BEIJING, Feb. 9 (Xinhua) -- Despite a subdued global economic outlook, J.P. Morgan's Chief China Economist Zhu Haibin said China's supportive policies will underpin its economic growth.
The country will implement counter-cyclical fiscal and monetary policies to cope with downward pressure in the short term, while continuing structural reforms for long-term development, Zhu said.
Despite external headwinds, China's economy expanded by a slower but more sustainable rate of 6.6 percent in 2018. Policymakers have unveiled a series of supportive measures to stabilize growth, including reduction of taxes and fees, expanding consumption and investment and boosting employment.
Zhu expects tax reductions to equal to 1.2 percent of the country's gross domestic product (GDP) in 2019 and to lift GDP growth by 0.46 percentage points.

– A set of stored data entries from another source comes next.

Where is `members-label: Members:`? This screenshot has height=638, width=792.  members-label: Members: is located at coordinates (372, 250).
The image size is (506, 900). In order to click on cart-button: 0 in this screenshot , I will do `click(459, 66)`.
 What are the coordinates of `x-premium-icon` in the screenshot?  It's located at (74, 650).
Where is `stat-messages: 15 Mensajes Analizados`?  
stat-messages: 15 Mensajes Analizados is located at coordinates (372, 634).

He considered views that claimed China's consumption had lost steam as misleading and blamed weak auto sales for last year's slower consumption growth.
Consumption, excluding auto sales, has maintained a stable increase last year and will be boosted by tax breaks and other supportive policies, he said.
Zhu expects China's fixed-asset investment to increase 5.7 percent year on year this year, down slightly from a rise of 5.9 percent in 2018. But he forecast that growth of infrastructure investment will rebound this year, while that of property investment will moderate.